Page:Lucrèce - De la nature des choses (trad. Lefèvre).djvu/278

Le texte de cette page a été corrigé et est conforme au fac-similé.
210
DE LA NATURE DES CHOSES

Ne vois-tu pas soudain, couvée au sein des herbes,
Une seule étincelle incendier les gerbes ?
Peut être aussi qu’autour du sublime soleil,
640Invisible cortège au grand flambeau vermeil,
Se pressent mille feux incolores, matière
Où s’avivent les traits de l’ardente lumière.

Mais comment du soleil expliquer les retours,
Et que, d’un signe à l’autre oscillant dans son cours,
Sitôt que du solstice il a touché la borne,
Du torride Cancer il passe au Capricorne ?
Pourquoi faut-il enfin, quand le champ est pareil,
À la lune un seul mois, une année au soleil ?

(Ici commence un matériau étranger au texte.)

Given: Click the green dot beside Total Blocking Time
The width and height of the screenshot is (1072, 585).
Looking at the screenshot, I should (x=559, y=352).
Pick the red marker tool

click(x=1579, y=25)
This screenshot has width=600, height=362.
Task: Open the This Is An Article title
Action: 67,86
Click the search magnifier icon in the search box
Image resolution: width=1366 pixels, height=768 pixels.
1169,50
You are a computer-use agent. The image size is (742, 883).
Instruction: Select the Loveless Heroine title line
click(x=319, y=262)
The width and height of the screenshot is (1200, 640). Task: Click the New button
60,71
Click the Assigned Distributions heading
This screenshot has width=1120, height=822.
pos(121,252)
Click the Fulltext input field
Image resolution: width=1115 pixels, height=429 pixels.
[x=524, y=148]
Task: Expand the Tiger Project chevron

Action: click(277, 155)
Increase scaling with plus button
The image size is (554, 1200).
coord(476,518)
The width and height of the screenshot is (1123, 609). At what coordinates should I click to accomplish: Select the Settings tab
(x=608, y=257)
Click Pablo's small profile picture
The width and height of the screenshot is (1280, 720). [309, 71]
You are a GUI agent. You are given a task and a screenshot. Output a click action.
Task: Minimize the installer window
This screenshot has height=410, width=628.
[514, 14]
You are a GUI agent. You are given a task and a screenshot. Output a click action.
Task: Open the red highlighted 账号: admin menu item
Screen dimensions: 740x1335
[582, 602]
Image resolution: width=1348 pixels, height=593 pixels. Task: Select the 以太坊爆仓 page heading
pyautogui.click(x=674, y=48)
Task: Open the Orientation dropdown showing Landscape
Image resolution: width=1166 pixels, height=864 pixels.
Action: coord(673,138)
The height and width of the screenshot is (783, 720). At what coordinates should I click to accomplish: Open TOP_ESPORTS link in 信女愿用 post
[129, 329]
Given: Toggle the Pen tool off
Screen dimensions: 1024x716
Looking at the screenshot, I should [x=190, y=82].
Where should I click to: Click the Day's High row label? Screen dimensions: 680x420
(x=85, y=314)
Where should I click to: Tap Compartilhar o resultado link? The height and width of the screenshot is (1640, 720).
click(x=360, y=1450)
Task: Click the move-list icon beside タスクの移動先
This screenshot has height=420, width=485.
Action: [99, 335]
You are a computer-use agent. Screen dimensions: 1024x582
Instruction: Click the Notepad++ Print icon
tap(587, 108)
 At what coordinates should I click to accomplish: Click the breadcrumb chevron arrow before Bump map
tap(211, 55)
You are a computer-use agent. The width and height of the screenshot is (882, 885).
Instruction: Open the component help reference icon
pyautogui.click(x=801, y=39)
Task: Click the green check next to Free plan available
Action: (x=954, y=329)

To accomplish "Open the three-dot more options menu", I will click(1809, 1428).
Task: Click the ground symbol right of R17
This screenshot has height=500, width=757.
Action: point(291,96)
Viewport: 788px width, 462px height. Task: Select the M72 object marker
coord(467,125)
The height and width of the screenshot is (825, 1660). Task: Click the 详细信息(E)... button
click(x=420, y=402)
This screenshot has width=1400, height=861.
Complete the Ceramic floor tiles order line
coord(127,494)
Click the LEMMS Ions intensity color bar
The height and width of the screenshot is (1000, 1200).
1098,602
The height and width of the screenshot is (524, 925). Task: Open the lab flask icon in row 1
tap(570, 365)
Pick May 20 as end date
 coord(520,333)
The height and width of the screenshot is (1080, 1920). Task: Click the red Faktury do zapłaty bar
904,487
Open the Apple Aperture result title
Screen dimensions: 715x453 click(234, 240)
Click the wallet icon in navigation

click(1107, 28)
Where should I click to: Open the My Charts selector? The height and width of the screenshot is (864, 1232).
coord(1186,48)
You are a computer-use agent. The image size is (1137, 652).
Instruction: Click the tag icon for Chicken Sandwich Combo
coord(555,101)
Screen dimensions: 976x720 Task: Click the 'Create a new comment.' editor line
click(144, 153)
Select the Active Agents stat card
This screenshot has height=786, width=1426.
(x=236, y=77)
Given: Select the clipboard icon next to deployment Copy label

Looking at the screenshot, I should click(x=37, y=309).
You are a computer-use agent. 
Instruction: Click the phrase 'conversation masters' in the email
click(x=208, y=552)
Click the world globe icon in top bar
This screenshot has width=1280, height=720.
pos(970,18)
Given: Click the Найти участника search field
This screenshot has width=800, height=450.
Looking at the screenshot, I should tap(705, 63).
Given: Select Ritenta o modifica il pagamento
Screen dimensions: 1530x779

La cause en est complexe et la raison hésite.
Posons d’abord la loi du sage Démocrite :
Plus les astres, dit-il, sont rapprochés du sol,
Moins le rapide éther en peut hâter le vol ;
Les flots inférieurs du tourbillon céleste
Amortissent leur vol ; et notre soleil reste
En route avec les feux des basses régions ;
Car il nage bien loin des constellations.
Moins élevée encore et du sol plus voisine,
La lune lentement sous le soleil chemine,
Loin de pouvoir lutter avec les astres d’or.
660Un flot plus alangui retardant son essor,
Les signes des saisons doivent d’autant plus vite
Poursuivre, contourner et franchir son orbite ;
Et ceux qu’elle paraît visiter chaque mois,
Ce sont eux qui par an l’atteignent douze fois.